Emmanuel Yarbrough (September 5, 1964 – December 21, 2015) was an American martial artist, professional wrestler, football player and actor. He was particularly known for his career in amateur sumo, and held the Guinness World Record for the heaviest living athlete.

Background
Yarbrough started his sports career at Morgan State University, where he became an offensive tackle for the college football team before joining the college wrestling team. He was given the ironic nickname "Tiny" due to his large size. He achieved NCAA All-American Division II wrestler status in 1983 and 1985, the university later ascending to Division I in 1986, while in football he was a Division I athlete in 1982 and 1983. After college, Yarbrough trained in judo under Yoshisada Yonezuka, who coached him to a silver medal victory at the US Nationals tournament at brown belt level.
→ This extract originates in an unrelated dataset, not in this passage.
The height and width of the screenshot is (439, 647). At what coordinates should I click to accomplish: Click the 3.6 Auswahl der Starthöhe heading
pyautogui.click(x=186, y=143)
This experience would lead him to take a further interest in martial arts, exploring amateur sumo and mixed martial arts.

Amateur sumo career
Yarbrough started competing in amateur sumo in 1992. He won silver medals in the Sumo World Championships in 1992 and 1994, as well as a bronze medal in 1993. Two years later, after his appearance in Ultimate Fighting Championship, Yarbrough increased his previous weight by 282 lbs. Eventually, Yarbrough reached 704 lbs, which gave him the Guinness World Record for the heaviest living athlete. He quickly became the World Amateur Sumo Champion, leading him to be one of the most famous sumo wrestlers outside Japan.

In 2007, he intended to drop from 750 to 550 lbs in order to improve his health, still hoping to participate in the next Sumo World Championships and the US Olympic judo tryouts.

Mixed martial arts career
In 1994, Yarbrough applied to mixed martial arts promotion Ultimate Fighting Championship and took part in the event UFC 3 representing sumo. He was pitted against the much smaller Keith Hackney, a kempo representative, who opened the match by immediately knocking Yarborough down with a palm strike. Emmanuel recovered, pulled Hackney towards his chest and unloaded strikes on his neck, and then literally pushed him out the cage through the door in spectacular fashion. However, when the match was restarted, Hackney knocked Yarbrough again and followed with hand strikes for the TKO. Keith since took the nickname "The Giant Killer" for this victory.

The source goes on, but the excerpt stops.